## Job
Rewrite the entries below as a numbered list, one line per number, skipping any blank lines.

============

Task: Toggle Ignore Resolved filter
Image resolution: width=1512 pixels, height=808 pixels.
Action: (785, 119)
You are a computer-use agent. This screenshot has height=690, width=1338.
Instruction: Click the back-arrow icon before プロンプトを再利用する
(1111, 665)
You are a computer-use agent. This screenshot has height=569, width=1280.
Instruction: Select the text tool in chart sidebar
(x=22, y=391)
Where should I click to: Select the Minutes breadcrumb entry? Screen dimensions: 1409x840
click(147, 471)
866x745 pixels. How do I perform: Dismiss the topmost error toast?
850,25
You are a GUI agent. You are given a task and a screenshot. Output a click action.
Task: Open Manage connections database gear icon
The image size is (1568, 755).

============

## Solution for this exercise
1. Task: Toggle Ignore Resolved filter
2. Image resolution: width=1512 pixels, height=808 pixels.
3. Action: (785, 119)
4. You are a computer-use agent. This screenshot has height=690, width=1338.
5. Instruction: Click the back-arrow icon before プロンプトを再利用する
6. (1111, 665)
7. You are a computer-use agent. This screenshot has height=569, width=1280.
8. Instruction: Select the text tool in chart sidebar
9. (x=22, y=391)
10. Where should I click to: Select the Minutes breadcrumb entry? Screen dimensions: 1409x840
11. click(147, 471)
12. 866x745 pixels. How do I perform: Dismiss the topmost error toast?
13. 850,25
14. You are a GUI agent. You are given a task and a screenshot. Output a click action.
15. Task: Open Manage connections database gear icon
16. The image size is (1568, 755).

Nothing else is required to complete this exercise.